### WHAT YOU WILL DO:
Pull each line with the string "agent" from the entries.

Saved entries
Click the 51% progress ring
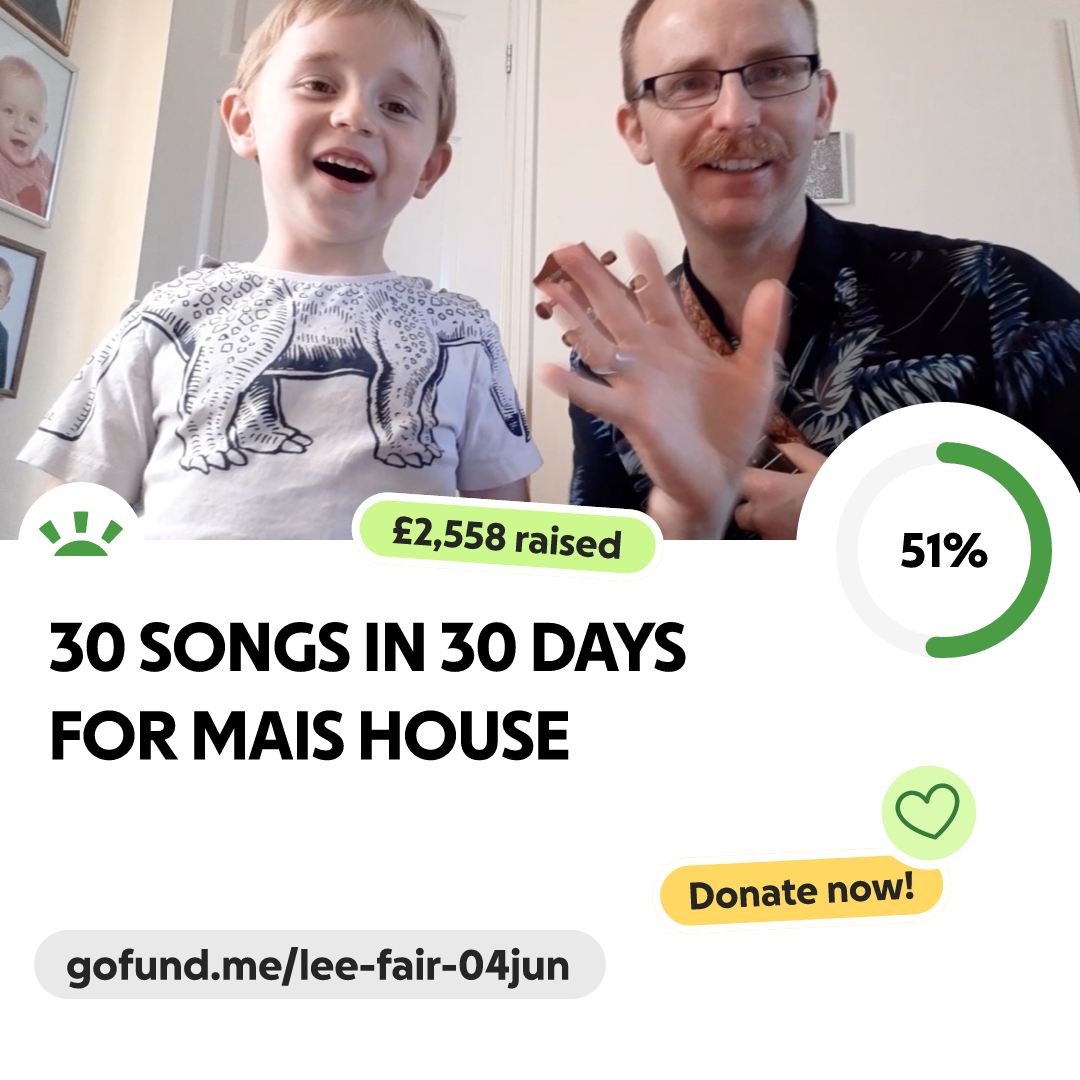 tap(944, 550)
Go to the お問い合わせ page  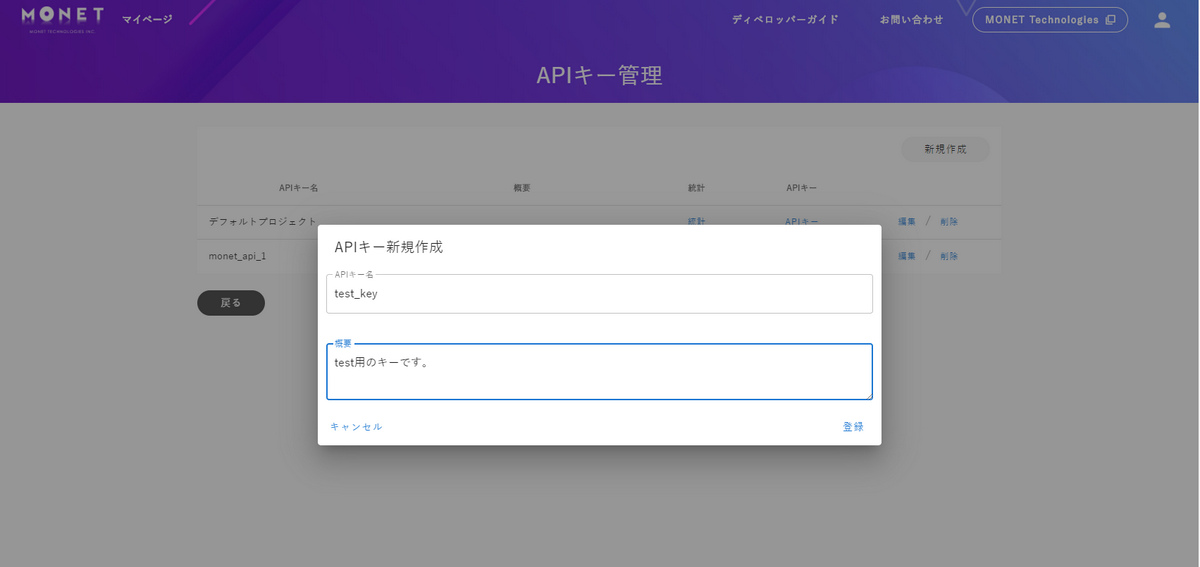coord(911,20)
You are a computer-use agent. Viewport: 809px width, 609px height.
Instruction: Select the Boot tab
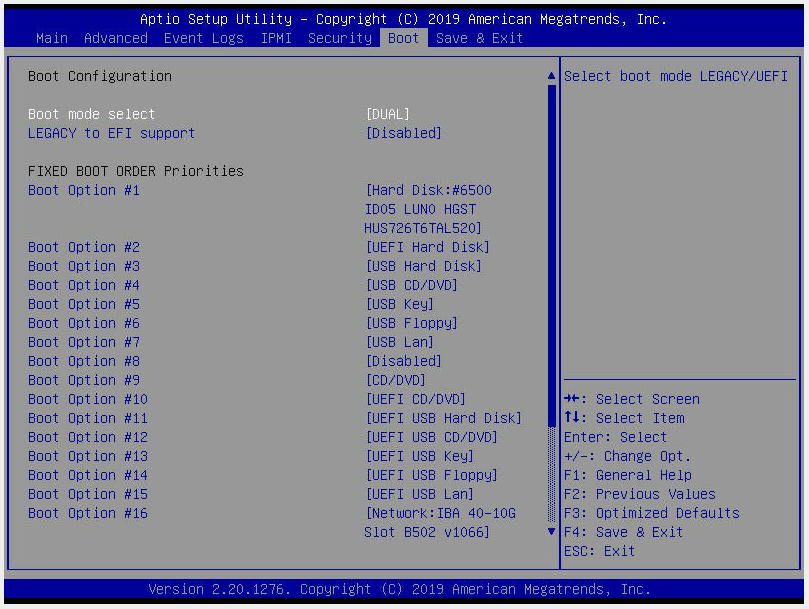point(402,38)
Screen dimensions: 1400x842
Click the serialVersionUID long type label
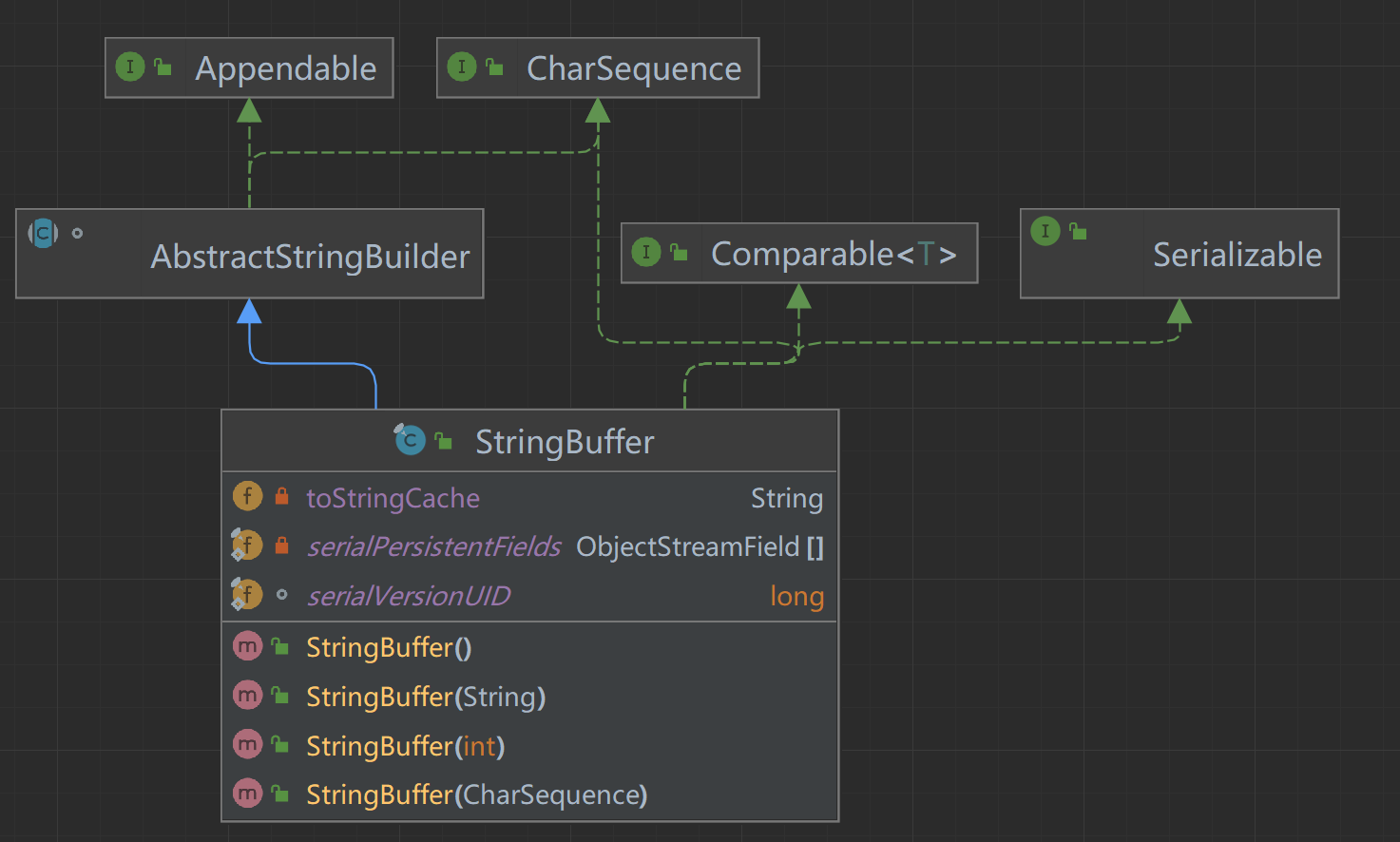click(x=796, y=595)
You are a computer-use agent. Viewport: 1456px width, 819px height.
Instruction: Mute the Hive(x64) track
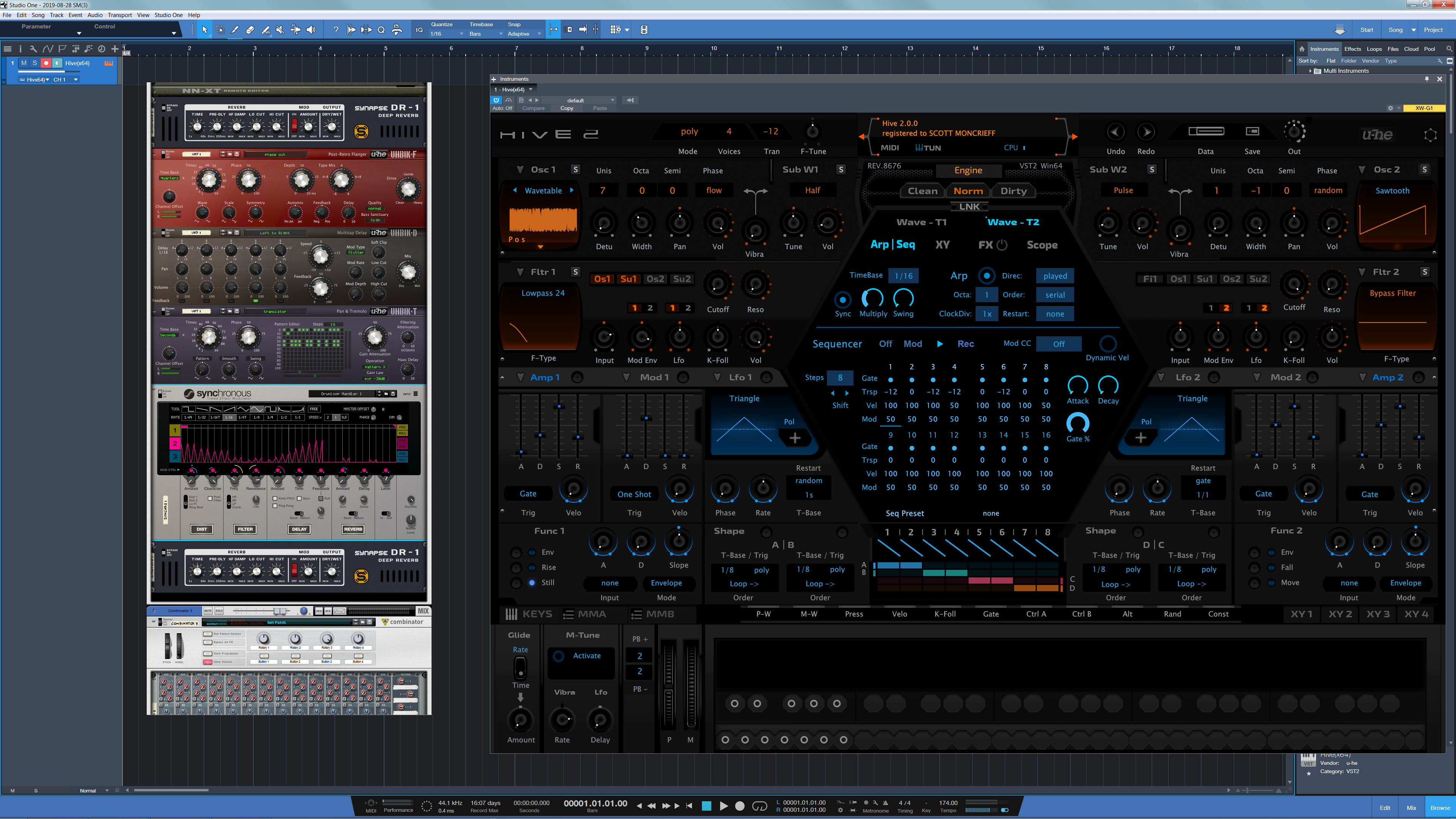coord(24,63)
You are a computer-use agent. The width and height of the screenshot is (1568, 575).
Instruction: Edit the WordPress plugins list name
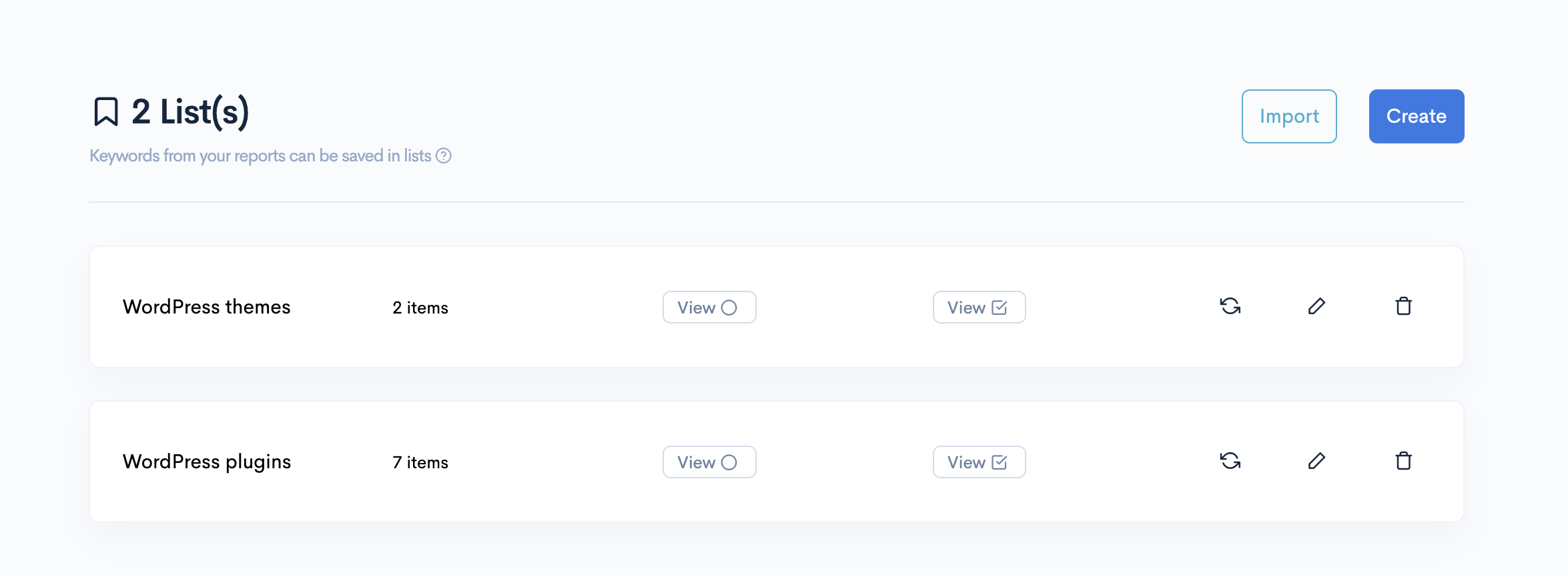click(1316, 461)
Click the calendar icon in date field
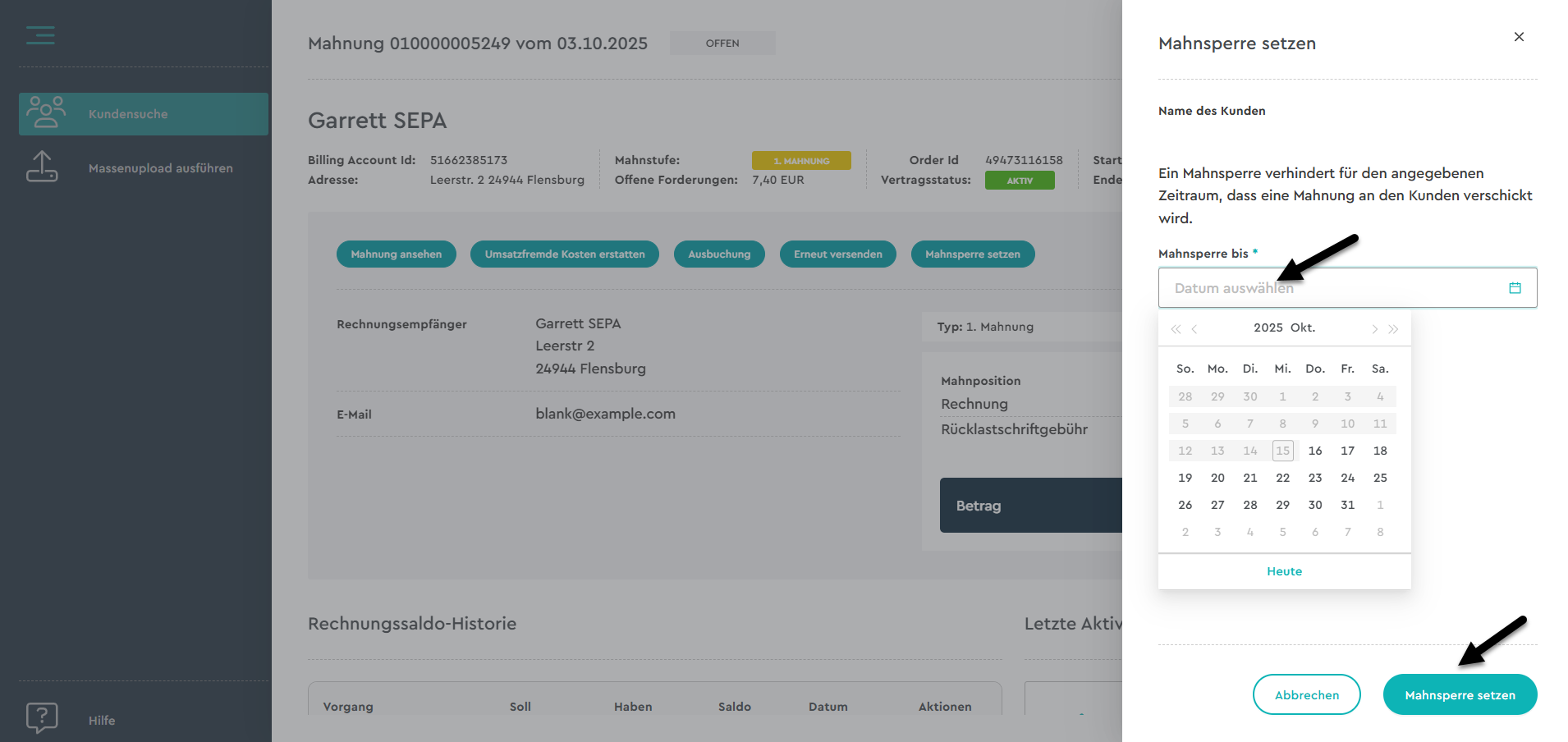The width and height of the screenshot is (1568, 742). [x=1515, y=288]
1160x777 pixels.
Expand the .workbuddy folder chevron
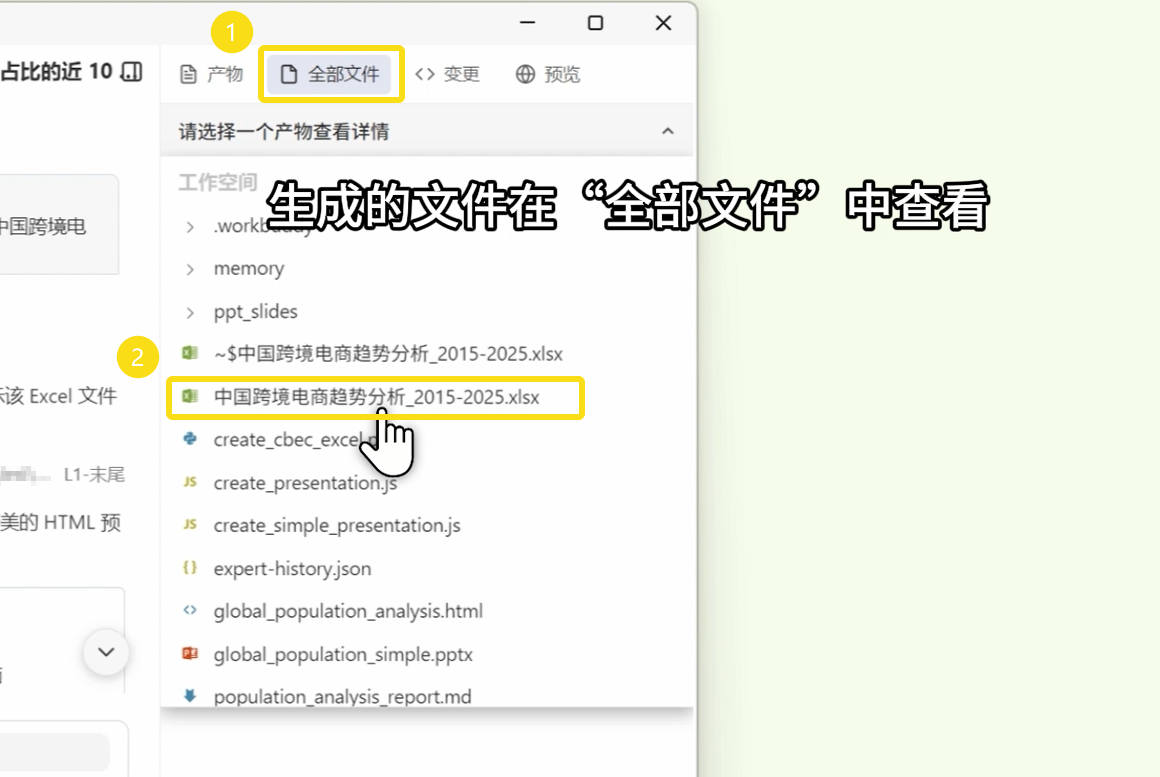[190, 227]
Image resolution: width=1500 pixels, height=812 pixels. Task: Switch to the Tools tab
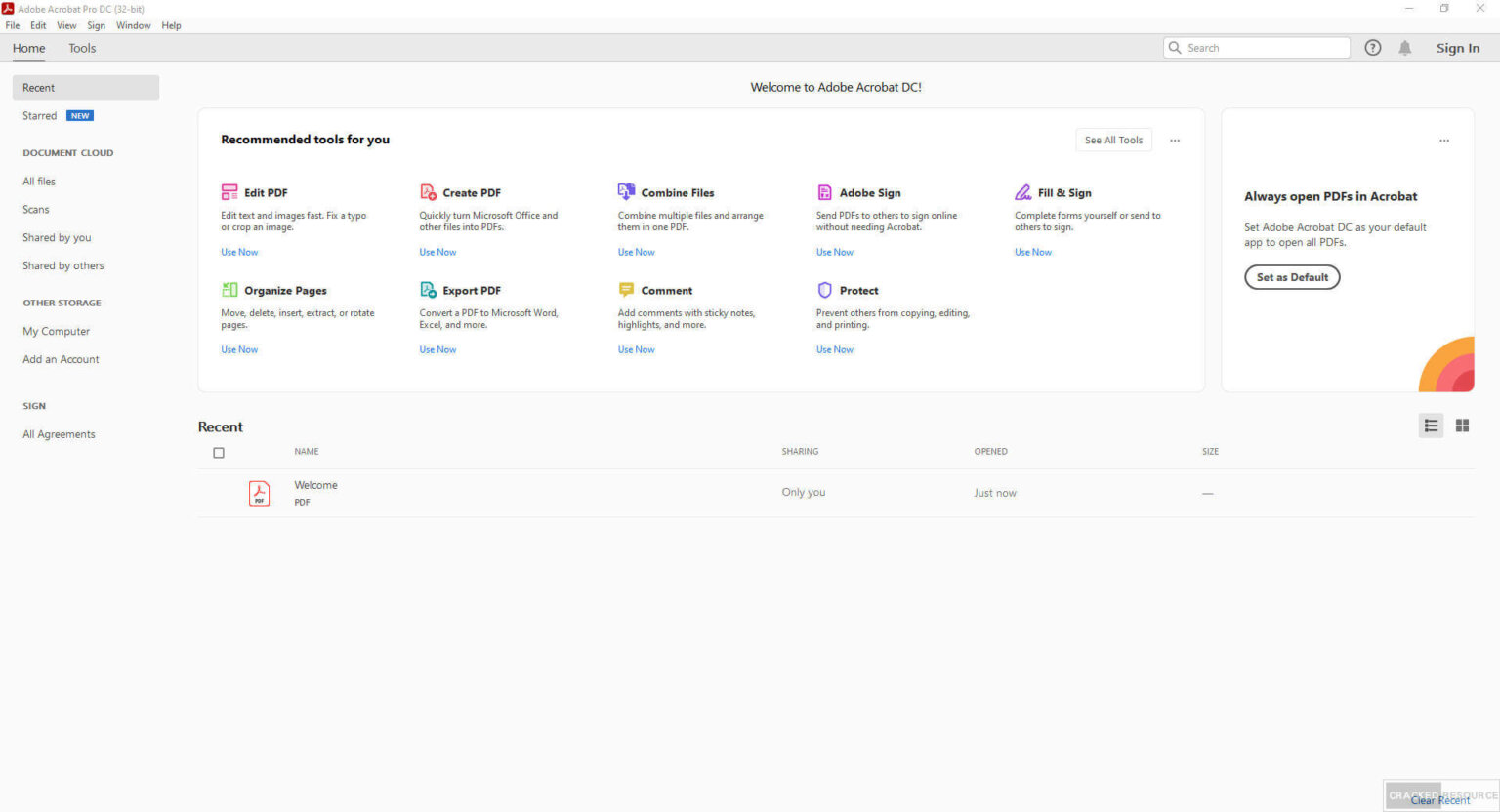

### FINISHED TASK:
You are a computer-use agent. Viewport: 809px width, 609px height.
You are a computer-use agent. Viewport: 1456px width, 819px height.
You are a computer-use agent. The width and height of the screenshot is (1568, 575).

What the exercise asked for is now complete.